* _Your objective_
Search the records for the string "Stickers" and return each line that has it.

#### Task data ####

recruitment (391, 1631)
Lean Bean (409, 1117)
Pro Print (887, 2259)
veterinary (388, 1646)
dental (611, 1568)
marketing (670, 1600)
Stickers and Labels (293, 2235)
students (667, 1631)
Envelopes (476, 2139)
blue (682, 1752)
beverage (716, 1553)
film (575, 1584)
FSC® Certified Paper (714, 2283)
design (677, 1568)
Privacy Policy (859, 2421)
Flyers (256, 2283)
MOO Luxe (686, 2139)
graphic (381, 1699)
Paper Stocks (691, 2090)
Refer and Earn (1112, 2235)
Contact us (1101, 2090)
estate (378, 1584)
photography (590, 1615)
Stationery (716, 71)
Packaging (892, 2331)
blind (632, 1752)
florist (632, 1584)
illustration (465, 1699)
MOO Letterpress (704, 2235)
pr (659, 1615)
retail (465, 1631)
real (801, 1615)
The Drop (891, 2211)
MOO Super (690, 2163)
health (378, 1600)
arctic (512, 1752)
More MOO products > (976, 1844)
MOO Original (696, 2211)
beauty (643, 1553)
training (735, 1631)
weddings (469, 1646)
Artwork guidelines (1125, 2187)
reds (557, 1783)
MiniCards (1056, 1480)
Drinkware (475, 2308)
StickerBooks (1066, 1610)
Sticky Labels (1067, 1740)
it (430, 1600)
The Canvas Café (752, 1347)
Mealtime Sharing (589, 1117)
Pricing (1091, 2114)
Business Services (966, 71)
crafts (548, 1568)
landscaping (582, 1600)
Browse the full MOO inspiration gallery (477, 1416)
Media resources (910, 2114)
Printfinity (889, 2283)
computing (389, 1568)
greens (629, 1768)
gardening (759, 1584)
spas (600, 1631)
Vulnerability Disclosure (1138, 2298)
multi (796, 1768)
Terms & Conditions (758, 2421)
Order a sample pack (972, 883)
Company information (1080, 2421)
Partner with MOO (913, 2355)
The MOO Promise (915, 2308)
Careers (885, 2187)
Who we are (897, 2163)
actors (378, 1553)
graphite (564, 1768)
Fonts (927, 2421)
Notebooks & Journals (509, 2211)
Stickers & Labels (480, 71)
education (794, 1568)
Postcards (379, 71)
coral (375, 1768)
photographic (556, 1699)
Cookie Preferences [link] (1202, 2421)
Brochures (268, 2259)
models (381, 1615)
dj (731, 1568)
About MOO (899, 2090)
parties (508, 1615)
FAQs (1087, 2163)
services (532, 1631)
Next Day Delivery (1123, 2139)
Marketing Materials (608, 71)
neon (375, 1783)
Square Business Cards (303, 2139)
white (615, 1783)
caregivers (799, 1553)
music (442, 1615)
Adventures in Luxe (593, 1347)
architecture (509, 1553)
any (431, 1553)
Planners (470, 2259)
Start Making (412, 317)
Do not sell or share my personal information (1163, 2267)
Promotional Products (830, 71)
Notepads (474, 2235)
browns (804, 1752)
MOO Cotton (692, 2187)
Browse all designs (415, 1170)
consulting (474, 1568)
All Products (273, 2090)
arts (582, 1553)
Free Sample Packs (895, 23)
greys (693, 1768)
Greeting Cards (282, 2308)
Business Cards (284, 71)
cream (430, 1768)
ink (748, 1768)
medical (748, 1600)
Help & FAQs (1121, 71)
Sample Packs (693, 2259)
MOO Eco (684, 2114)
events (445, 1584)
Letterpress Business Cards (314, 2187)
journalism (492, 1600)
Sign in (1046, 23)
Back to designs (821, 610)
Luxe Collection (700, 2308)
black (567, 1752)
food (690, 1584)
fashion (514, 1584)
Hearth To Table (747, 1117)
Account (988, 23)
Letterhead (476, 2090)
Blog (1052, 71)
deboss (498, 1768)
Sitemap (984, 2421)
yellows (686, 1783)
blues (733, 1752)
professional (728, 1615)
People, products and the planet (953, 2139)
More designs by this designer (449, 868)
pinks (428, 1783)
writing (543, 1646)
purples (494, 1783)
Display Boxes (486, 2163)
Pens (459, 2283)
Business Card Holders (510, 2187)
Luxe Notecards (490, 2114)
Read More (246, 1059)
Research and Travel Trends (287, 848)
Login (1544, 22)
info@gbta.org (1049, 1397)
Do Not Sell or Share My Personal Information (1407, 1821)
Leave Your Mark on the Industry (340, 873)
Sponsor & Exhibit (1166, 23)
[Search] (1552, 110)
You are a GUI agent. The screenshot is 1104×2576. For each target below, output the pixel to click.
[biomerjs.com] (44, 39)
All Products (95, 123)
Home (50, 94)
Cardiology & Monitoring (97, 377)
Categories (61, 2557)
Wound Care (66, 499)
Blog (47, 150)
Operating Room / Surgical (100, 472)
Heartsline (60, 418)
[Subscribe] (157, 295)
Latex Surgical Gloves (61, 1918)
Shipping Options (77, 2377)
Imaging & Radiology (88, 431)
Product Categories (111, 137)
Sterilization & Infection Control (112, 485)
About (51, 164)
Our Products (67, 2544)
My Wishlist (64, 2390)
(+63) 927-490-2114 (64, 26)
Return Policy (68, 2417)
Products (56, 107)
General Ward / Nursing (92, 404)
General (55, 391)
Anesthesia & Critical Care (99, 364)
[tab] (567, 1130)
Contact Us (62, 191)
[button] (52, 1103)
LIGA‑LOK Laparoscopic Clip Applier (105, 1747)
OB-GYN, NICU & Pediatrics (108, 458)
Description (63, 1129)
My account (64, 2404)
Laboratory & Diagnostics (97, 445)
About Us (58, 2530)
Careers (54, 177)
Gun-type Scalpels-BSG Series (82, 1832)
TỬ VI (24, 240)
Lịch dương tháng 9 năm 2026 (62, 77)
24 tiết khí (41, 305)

####

* _Written solution_
Stickers and Labels (293, 2235)
Stickers & Labels (480, 71)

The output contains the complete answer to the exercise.